Começou sua carreira de jornalista em O progresso como colaborador (1847-1848) e como redactor em 1861, depois foi para A Imprensa que fundou junto com Fábio Alexandrino de Carvalho Reis e Antônio Rego (1857-1861) e ao Publicador Maranhense redigiu de 1864 a 1865 e para A Conciliação foi um assíduo colaborador; eram estes jornais de natureza política, já nos jornais de natureza literária ou cultural contribuiu com O Arquivo, O jornal de Instrução e Recreio e Semanário Maranhense e a Revista Universal Maranhense.
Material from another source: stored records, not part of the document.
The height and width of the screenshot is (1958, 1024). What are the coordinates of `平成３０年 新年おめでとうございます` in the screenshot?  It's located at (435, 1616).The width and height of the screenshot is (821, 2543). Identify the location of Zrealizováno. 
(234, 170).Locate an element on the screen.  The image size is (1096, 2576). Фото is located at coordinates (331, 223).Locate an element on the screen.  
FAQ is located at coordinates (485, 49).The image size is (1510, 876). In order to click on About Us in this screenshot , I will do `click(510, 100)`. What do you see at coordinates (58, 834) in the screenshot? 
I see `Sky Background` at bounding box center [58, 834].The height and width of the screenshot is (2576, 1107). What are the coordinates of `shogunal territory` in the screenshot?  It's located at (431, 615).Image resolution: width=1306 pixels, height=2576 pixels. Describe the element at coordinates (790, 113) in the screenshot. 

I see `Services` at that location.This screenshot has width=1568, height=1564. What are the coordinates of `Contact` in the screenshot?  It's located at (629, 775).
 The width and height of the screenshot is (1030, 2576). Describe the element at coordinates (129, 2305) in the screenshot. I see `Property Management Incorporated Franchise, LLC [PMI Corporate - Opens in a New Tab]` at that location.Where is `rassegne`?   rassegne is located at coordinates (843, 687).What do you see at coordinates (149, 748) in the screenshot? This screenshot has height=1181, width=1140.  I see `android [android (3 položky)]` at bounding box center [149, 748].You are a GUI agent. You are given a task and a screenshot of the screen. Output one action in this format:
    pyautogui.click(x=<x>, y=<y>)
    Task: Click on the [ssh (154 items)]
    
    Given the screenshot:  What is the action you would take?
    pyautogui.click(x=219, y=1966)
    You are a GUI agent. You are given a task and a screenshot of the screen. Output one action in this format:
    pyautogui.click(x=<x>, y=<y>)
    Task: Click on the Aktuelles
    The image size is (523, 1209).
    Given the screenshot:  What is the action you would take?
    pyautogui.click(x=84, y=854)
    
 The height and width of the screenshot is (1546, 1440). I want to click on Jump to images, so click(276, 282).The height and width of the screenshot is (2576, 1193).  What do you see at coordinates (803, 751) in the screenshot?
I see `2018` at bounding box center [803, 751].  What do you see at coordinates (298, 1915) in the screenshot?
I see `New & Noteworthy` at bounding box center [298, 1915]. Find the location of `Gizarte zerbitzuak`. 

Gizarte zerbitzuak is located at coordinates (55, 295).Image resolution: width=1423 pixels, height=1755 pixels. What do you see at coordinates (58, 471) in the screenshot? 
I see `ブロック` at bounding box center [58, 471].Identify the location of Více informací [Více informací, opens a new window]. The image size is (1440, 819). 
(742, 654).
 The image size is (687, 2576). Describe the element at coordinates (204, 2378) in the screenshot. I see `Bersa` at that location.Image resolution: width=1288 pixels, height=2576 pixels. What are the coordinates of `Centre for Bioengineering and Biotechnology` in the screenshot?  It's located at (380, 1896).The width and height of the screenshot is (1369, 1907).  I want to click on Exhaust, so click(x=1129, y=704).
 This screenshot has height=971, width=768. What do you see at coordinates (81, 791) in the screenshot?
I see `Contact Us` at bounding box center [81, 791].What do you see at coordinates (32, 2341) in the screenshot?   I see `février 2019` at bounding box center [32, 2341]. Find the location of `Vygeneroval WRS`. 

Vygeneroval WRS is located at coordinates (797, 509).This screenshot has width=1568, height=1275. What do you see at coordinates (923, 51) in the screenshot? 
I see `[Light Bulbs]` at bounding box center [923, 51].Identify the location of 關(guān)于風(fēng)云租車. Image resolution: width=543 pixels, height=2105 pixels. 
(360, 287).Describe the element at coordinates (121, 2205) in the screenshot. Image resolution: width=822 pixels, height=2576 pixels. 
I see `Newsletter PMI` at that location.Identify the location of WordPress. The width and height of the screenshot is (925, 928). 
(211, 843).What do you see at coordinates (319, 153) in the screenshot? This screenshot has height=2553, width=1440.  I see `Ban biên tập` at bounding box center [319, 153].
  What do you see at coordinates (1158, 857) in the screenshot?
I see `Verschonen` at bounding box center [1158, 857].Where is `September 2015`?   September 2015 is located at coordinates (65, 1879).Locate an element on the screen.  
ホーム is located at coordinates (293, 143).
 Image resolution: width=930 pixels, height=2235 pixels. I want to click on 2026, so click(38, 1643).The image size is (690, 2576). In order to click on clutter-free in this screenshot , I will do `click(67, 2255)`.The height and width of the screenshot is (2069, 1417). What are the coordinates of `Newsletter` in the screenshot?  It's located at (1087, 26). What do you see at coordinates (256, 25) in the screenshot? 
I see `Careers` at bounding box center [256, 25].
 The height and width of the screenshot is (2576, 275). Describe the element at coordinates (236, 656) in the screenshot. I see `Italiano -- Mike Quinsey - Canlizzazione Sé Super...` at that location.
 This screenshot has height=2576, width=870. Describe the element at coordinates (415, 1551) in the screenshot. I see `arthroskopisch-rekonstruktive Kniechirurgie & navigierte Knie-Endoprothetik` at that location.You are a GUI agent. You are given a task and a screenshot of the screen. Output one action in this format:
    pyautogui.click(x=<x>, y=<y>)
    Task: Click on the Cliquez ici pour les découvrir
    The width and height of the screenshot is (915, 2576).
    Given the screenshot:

Deixou a militância política por motivos de saúde e dedicou-se a intelectualidade, à literatura, biografando os principais nomes de sua província natal.

Em 1862 escreveu a “introdução” para a História da Independência da Província do Maranhão de autoria do Visconde de Vieira da Silva e a “Nota Biográfica” no primeiro volume das Obras de João Francisco Lisboa, de que ele editou na companhia de Luís Carlos Pereira de Castro em 1864. Foi na década de 1870, doente, que Antônio Henriques Leal atingiu o máximo e o melhor da sua produção literária, começou editando os quatro volumes do Pantheon Maranhense, editados pela Imprensa Nacional de Lisboa em 1873 e 1874 e dois volumes dos Apontamentos para a História dos Jesuítas no Brasil e Lucubrações, pequenos ensaios sobre assuntos de história, literatura e medicina, e por fim a Biografia de Antônio Marques Rodrigues, publicada em Lisboa em 1875.[2] Falecera no Rio de Janeiro, 20 dias depois de chegar de Lisboa.